El célebre retrato del Che con la melena agitada por el viento, la boina negra con la estrella roja y la mirada seria y serena dirigida hacia el horizonte, se convirtió después de la muerte del comandante argentino-cubano en Bolivia, en octubre de 1967, en la imagen que nunca faltaba en ninguna manifestación de protesta antiestadounidense en Ciudad de México, Caracas, Buenos Aires, Londres, Berlín o Madrid.
En Europa, Cuba también llegó a ser una fuente de inspiración, no exenta de idealismo romántico, para el movimiento juvenil izquierdista en su rechazo a la tediosa cultura política de la democracia parlamentaria, al moralismo autoritario y conservador de los gobiernos nacidos después de la Segunda Guerra Mundial y al materialismo y la pobreza intelectual de la emergente sociedad del consumo.
Sólo pocos tomaban en cuenta en los 60 las noticias preocupantes que llegaban del ”paraíso comunista” sobre el fusilamiento de opositores al régimen de Castro, la aplicación de torturas en las cárceles cubanas o el encierro de homosexuales y otros ”elementos antisociales” en campos de trabajos forzados.
Sin embargo, en 1968, cuando el movimiento de protesta estudiantil antiautoritario alcanzó su apogeo con el Mayo francés y cuando la figura del Che Guevara se había convertido en su máxima referencia ideológica, se produjo un viraje decisivo en la solidaridad con Cuba por parte de la izquierda europea antisoviética.
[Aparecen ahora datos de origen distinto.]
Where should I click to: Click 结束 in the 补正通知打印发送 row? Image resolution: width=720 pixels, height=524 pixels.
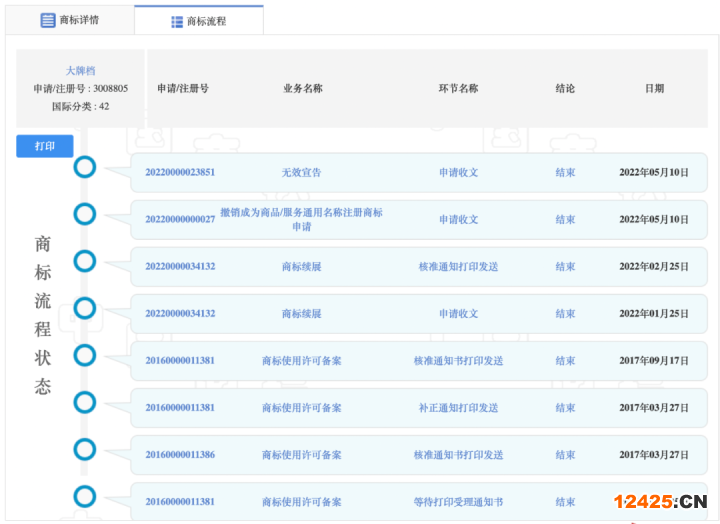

En agosto de 1968, Fidel Castro dejó perplejos no sólo a sus simpatizantes europeos, sino también al propio pueblo cubano cuando defendió la invasión soviética a Checoslovaquia para acabar con la ”Primavera de Praga”, el experimento reformista del Partido Comunista Checoslovaco que buscaba desarrollar un comunismo ”con rostro humano”.
El cambio de actitud de Castro, quien sólo pocos meses antes había criticado a la Unión Soviética como una ”Iglesia marxista”, significó el inicio de un progresivo proceso de realineamiento de La Habana con Moscú, que culminaría en 1972 con la integración de Cuba en el CAME, la comunidad económica de los países comunistas prosoviéticos en el mundo.
La inserción plena de Cuba en el bloque soviético y la consiguiente adecuación de su modelo de desarrollo socialista a los dictados del Kremlin trajo consigo la ruptura con La Habana de la mayor parte de la intelectualidad de izquierda, particularmente la europea, más cercana geográficamente al ”socialismo real” soviético, y en menor medida de la latinoamericana, que vivía más de cerca al ”imperialismo real” de Estados Unidos.
Para muchos intelectuales de izquierda, 1971 significó el adiós definitivo a la Revolución cubana, cuando el poeta disidente Heriberto Padilla fue arrestado y obligado, según sus simpatizantes, a hacer una demoledora declaración autocrítica que recordaba los peores momentos de las farsas judiciales estalinistas.
Más de 30 años después, en septiembre de 2003, el escritor Jorge Semprún encabezó en un teatro de París una velada de solidaridad con el pueblo cubano de la cual surgió un comité de apoyo a los 75 disidentes cubanos arrestados en marzo del mismo año y condenados posteriormente a penas de hasta 25 años de prisión.
Lejos habían quedado los tiempos en que la Revolución cubana agrupaba en su defensa a la flor y nata de la intelectualidad progresista, ilusionada con un proyecto socialista original que no seguía los moldes soviéticos pero que terminó resistiendo los aires de cambio que llevaron a la desaparición de la propia Unión Soviética.